Les débats télévisés ont le pouvoir de faire ou défaire une campagne. Pour le meilleur et pour le pire, l'impression que dégage un candidat est au moins aussi importante que ce qu'il raconte. En 1980, c'est grâce aux débats que Ronald Reagan avait passé le test du candidat présidentiable et qu'il avait battu Jimmy Carter. Quatre ans plus tard, il rivait son clou à son rival, Walter Mondale, à propros de son âge avancé (il avait 74 ans) en lui décochant: «Je n'exploiterai pas à des fins politiques la jeunesse et l'inexpérience de mon adversaire.»

En 1992, Bush père a regardé sa montre pendant un débat avec Bill Clinton, ajoutant à l'impression qu'il était indifférent au sort des Américains ordinaires.

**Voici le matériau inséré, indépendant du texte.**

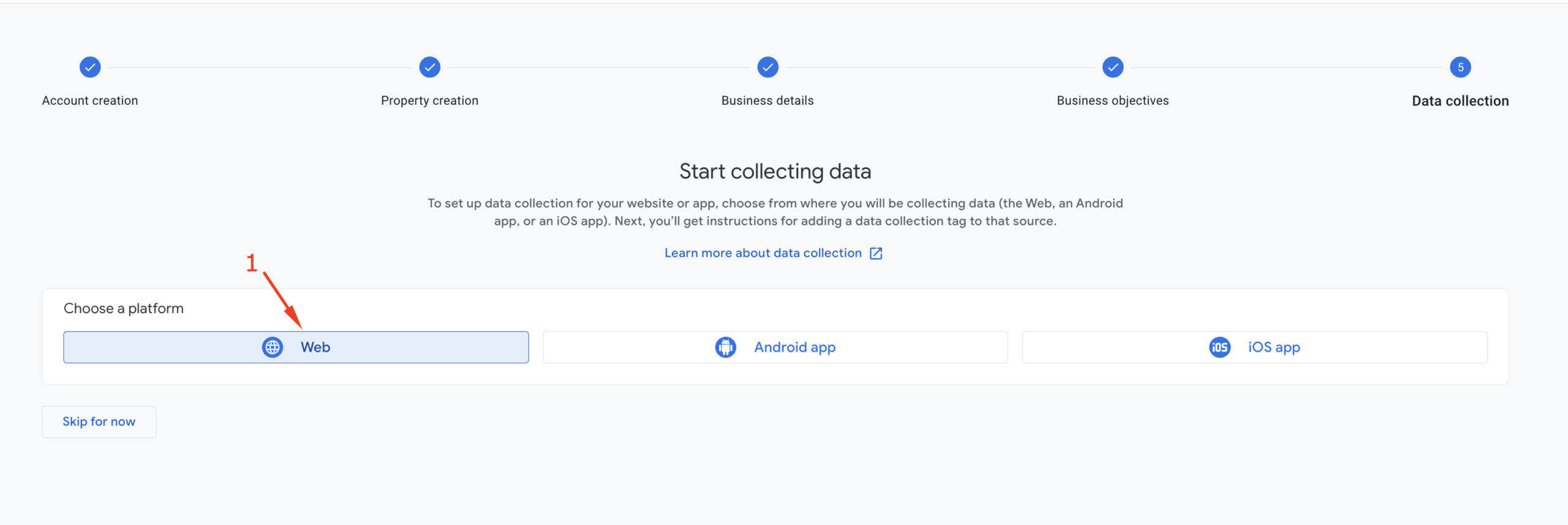
Task: Click step 5 circle for Data collection
Action: tap(1461, 67)
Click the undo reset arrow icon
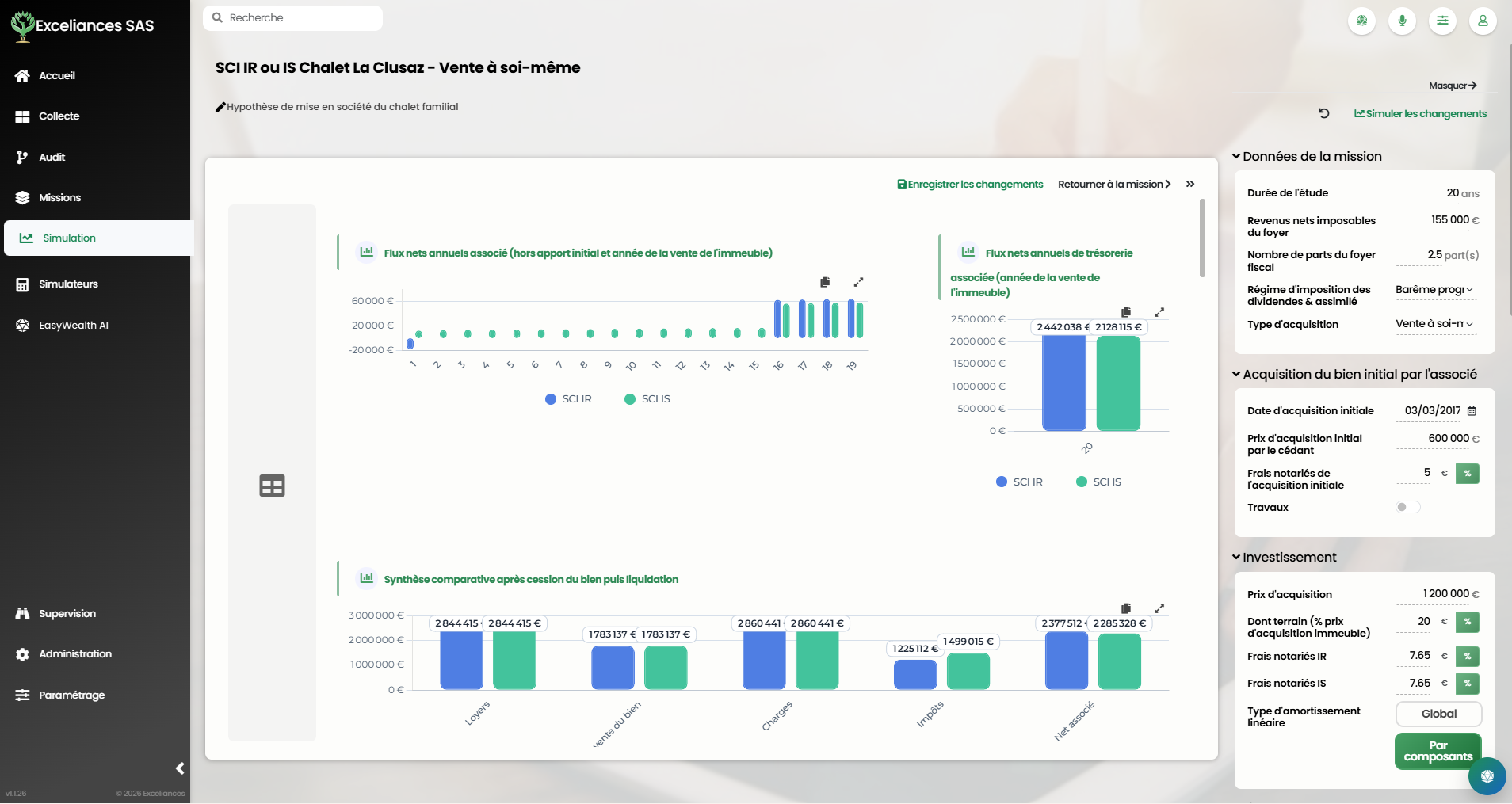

Le débat d'hier était le point d'orgue d'une semaine politique abracadabrante: tout en réclamant un report du débat, ce que M. Obama lui a refusé, M. McCain avait brusquement décidé mercredi de suspendre sa campagne pour se rendre à Washington dans le but de se rendre utile au règlement de la crise qui secoue le système financier américain.

Les deux candidats se sont retrouvés à la Maison-Blanche, le lendemain, à l'initiative du président George W. Bush. Plusieurs médias américains rapportaient hier qu'après avoir ostensiblement insisté pour se rendre dans la capitale, M. McCain était resté silencieux pendant une quarantaine de minutes au cours de la réunion d'urgence, avant de tenir de vagues propos sur le plan de sauvetage de 700 milliards $, selon le New York Times.

Une nouveauté Internet accompagne cette année les débats: MySpace a mis sur pied un site, MyDebate.org, doté d'outils interactifs permettant aux internautes fanatiques de la chose de revoir et de réentendre les réponses des candidats.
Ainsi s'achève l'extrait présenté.